Q & A with Alum and Conductor Yuga Cohler

Yuga Cohler

Yuga Cohler

NPR’s From the Top with Host Christopher O’Riley alum Yuga Cohler (Shows 104, 142 and From the Top at Carnegie Hall on PBS), is no longer playing his oboe full time. But it’s not due to a lack of interest in music! Yuga is the newly appointed Music Director and Conductor of the Young Musicians Foundation Debut Orchestra in Los Angeles (2015-2018). This is a paid orchestra made up of music students from Colburn, USC, and UCLA. Recognized as one of the most promising conductors of his generation, Yuga was awarded a Career Assistance Award by the Solti Foundation U.S. in 2015. He served as New York City Director of the Asia/America New Music Institute, and from 2013–2015 was the Music Director of the Weill Cornell Medical College Orchestra, made up of Cornell medical students and medical professionals .

Yuga is a graduate of the Juilliard School’s Master of Music program in orchestral conducting. A recipient of the Bruno Walter Memorial Scholarship, he studied with New York Philharmonic Music Director Alan Gilbert and worked extensively with the Juilliard Orchestra, with whom he made his professional debut in 2013. Since then, he has worked in various capacities with the Dallas, Baltimore, Fort Worth, New Jersey, New World, and New Amsterdam Symphony Orchestras.

From the Top caught up with Yuga recently and enjoyed hearing him share his story.

Can you share some reflections about your time on From the Top?

I have nothing but positive memories of my time with From the Top. Being on From the Top was one of my most impactful performances. I remember it vividly.

I remember the exact flow, the joke I cracked right before, the people I played with, I remember everything about it. It was a big thing for me to perform on a radio broadcast and it was very visceral. The adrenaline I had going made me receptive to everything!

As an adult I can now reflect on how ahead of its time From the Top was in terms of its interaction with technology and the earliest stages of social media. Certainly at the time, to create a radio show about classical music by kids was an “out there” idea which didn’t fall into the neat box of subscription classical concerts.
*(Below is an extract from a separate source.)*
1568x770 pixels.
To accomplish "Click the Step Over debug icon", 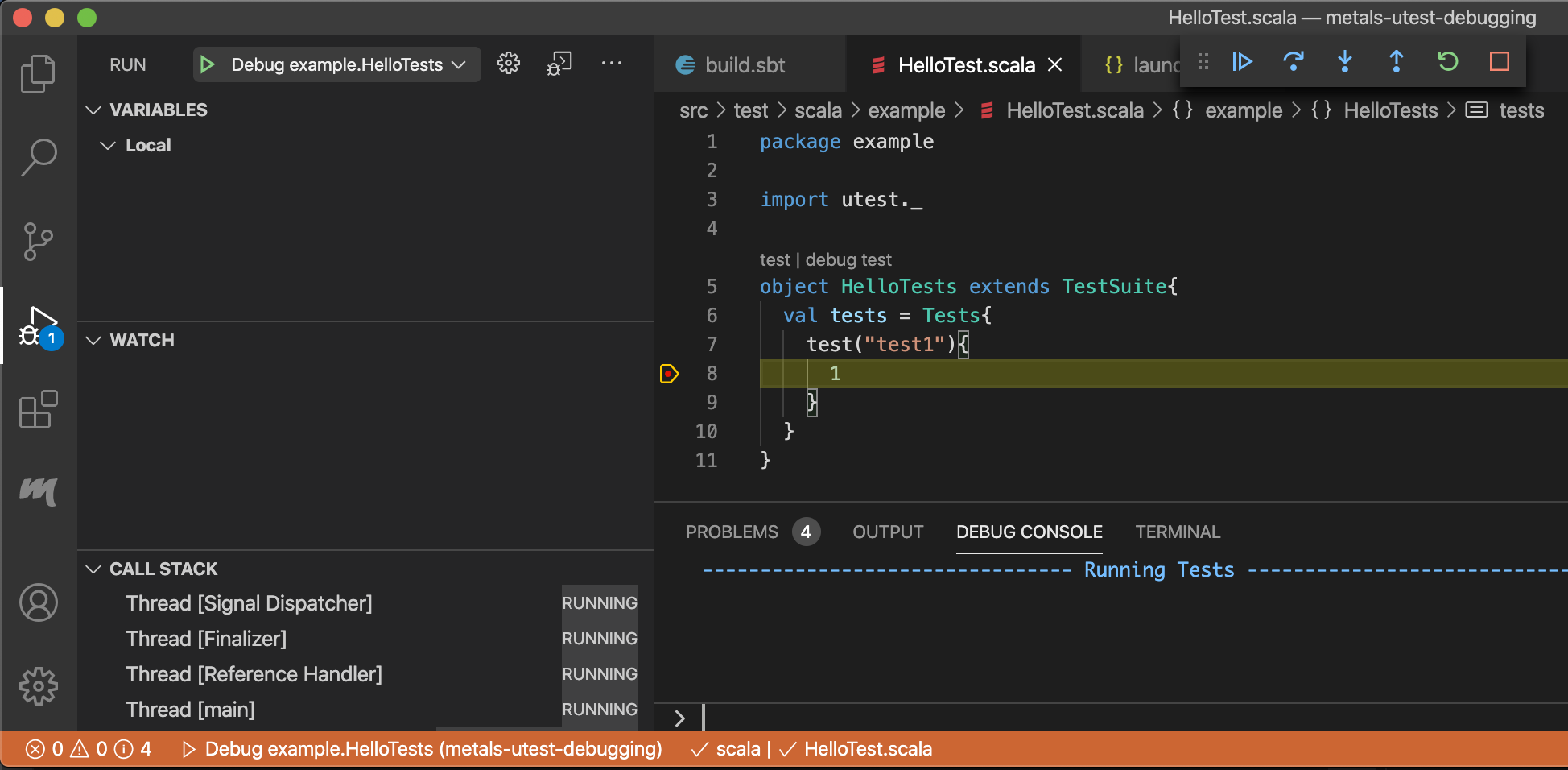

Now that I’m a conductor I can say that From the Top influenced the way I think about concert programming and the direction in which classical music should be heading.

Now that I’m a conductor I can say that From the Top influenced the way I think about concert programming and the direction in which classical music should be heading.

Describe how you transitioned from playing the oboe to conducting.

I became a conductor because many of my friends were string or piano players. Sometimes they would get together and sight read chamber music for fun. As an oboe player, I couldn’t play with them, so I’d be left out involuntarily. A kind of insecurity developed and spurred me on to do something even better musically, and for me conducting was it. It became a natural pursuit. Both of my parents are musicians. At about the same time, my dad, Jonathan Cohler, who taught clarinet but also did a lot of conducting, gave me my first conducting lesson, and it continued with my high school band director, Jeffrey Leonard.

As an advocate for the integration of art and music into American culture, you have many ideas about modernizing the classical concert going experience through the use of technology and other media. Can you share some of those ideas with us?

One important thing I’ve worked on is the organization Groupmuse, which puts on a series of chamber music house party-concerts, and is now located in several large cities. I’ve been involved in organizing this group in New York, and I’ve also conducted for them. I think listening to music as a social experience should not be distinct from the concert going experience – they should be integrated. That is a vital aspect of Groupmuse. They have recently instituted “massive muses” that occur in warehouses or communal gathering spaces. For one of those I conducted the Tchaikovsky String Serenade in New York City.

I also think it’s critical that genre-based musical distinctions should and will go away. It’s my feeling that orchestras and other classical music institutions have insulated themselves from today’s culture. Even pops concerts often deal with music from the 50’s or 60’s. I want to see the music world focus on what’s culturally relevant right now. It’s my hope that orchestras will start really actively engaging with the music that is in people’s ears right now, and then think – how can classical music enrich that experience?

As an undergraduate, you graduated summa cum laude from Harvard University, where you studied both music AND computer science. How are you integrating the two?

I currently work at Google as a software engineer in New York. I’ll be commuting to LA for my conducting work and continuing with other conducting activities as well. I am trying to remain true to both fields, and I’m hoping to mold myself and my pursuits so that I remain someone who is a technologically minded artist. I think that now, more than ever, it’s essential that artists leverage the technology that has become so central to our cultural climate.

 

Yuga, From the Top congratulates you on your position as conductor of the Young Musicians Foundation Debut Orchestra, and we commend you on your technological pursuits as well. In this digital age, you are on your way to becoming a true Renaissance man!